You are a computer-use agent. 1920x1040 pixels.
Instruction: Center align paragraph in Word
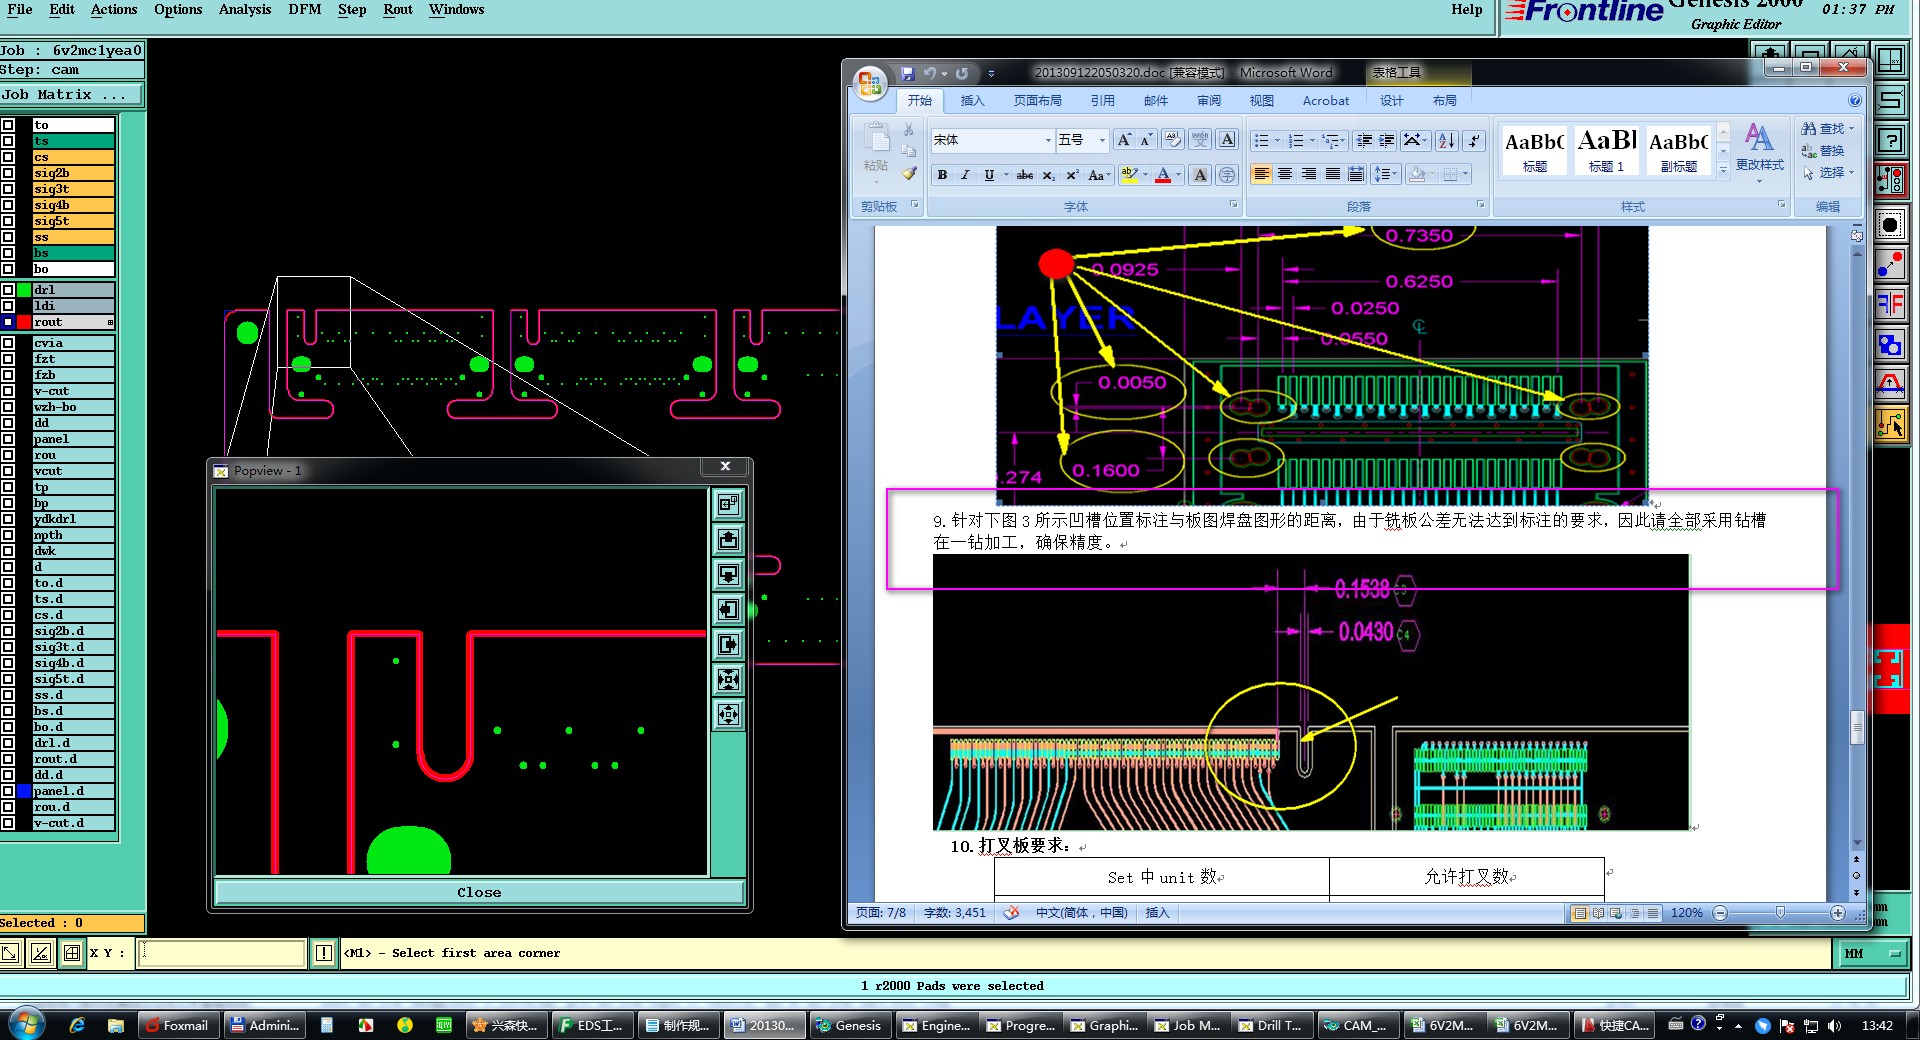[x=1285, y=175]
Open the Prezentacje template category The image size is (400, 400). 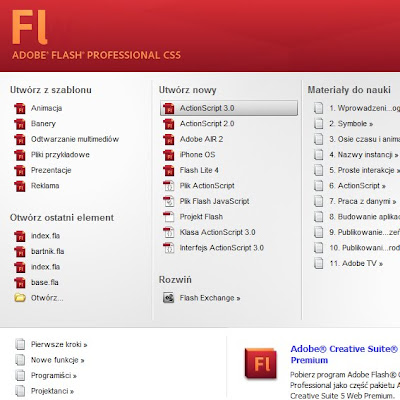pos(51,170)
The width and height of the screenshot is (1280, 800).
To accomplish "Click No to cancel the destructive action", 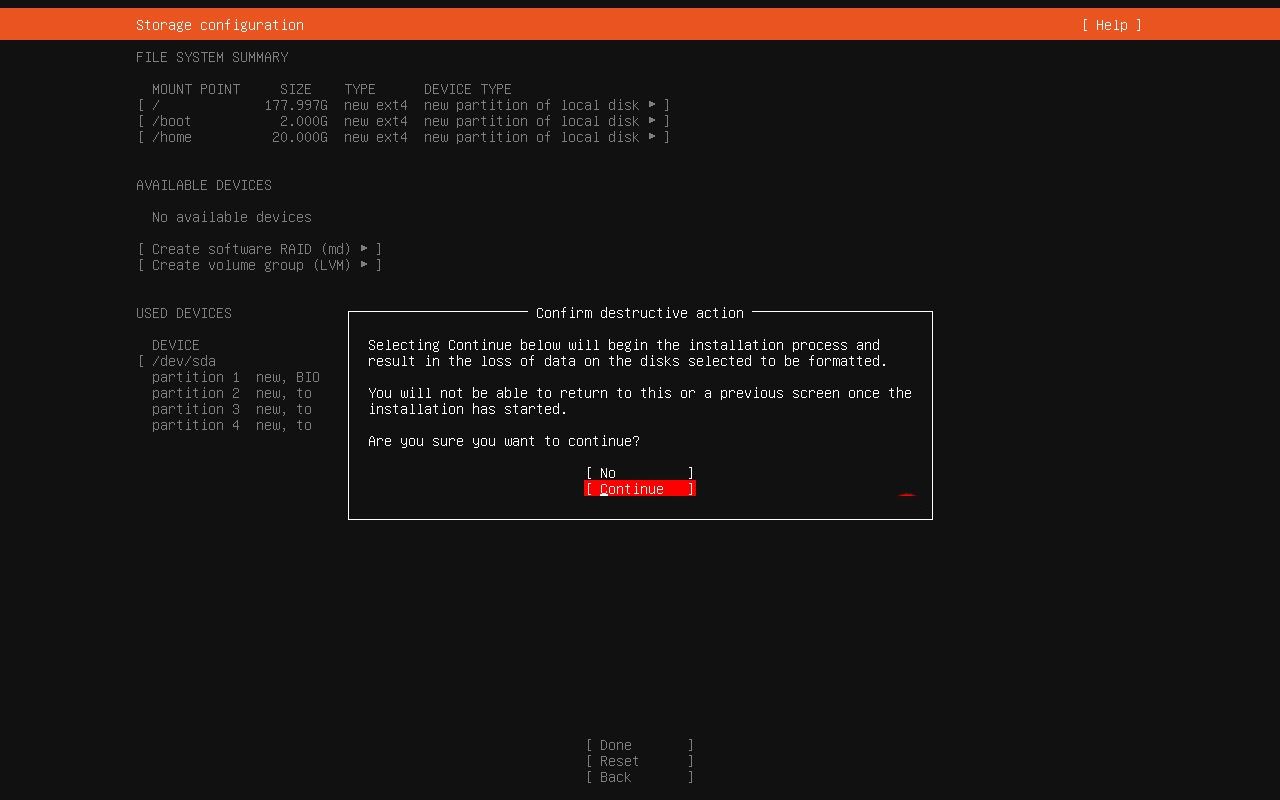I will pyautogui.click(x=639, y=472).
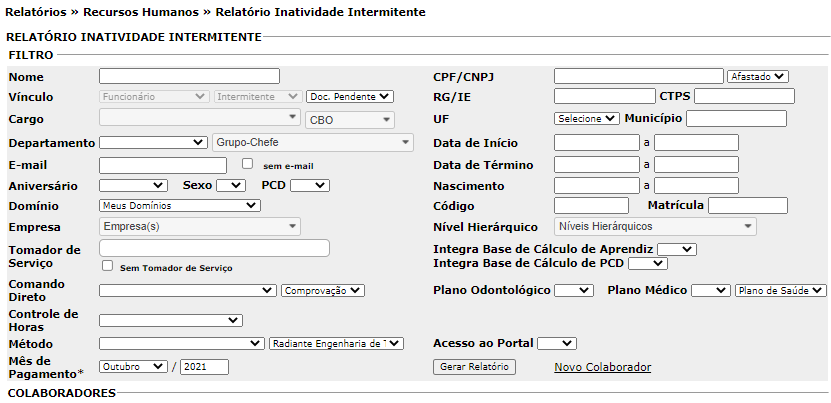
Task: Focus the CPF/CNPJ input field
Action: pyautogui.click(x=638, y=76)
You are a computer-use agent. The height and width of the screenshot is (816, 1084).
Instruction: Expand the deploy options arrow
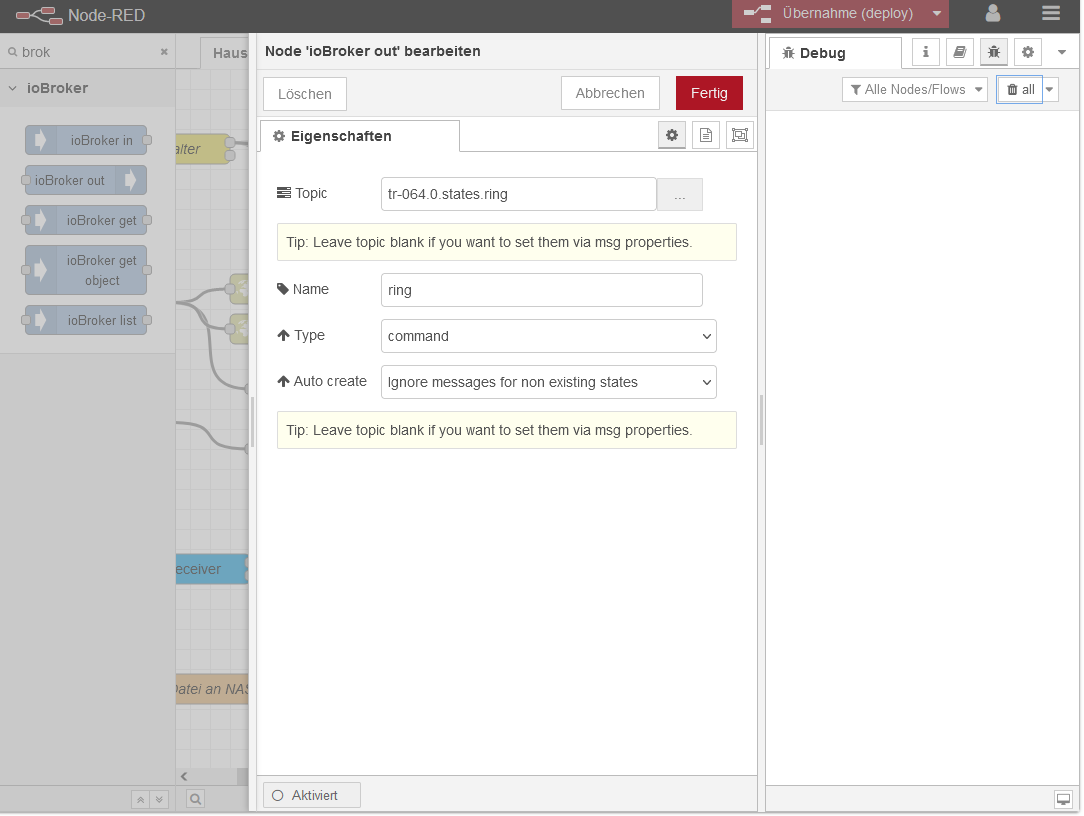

## About this task
Look through the records and copy every line that has the word "agent".

## Solution to the exercise
You are a computer-use agent. 1920x1040 pixels.
You are a computer-use agent. The height and width of the screenshot is (816, 1084).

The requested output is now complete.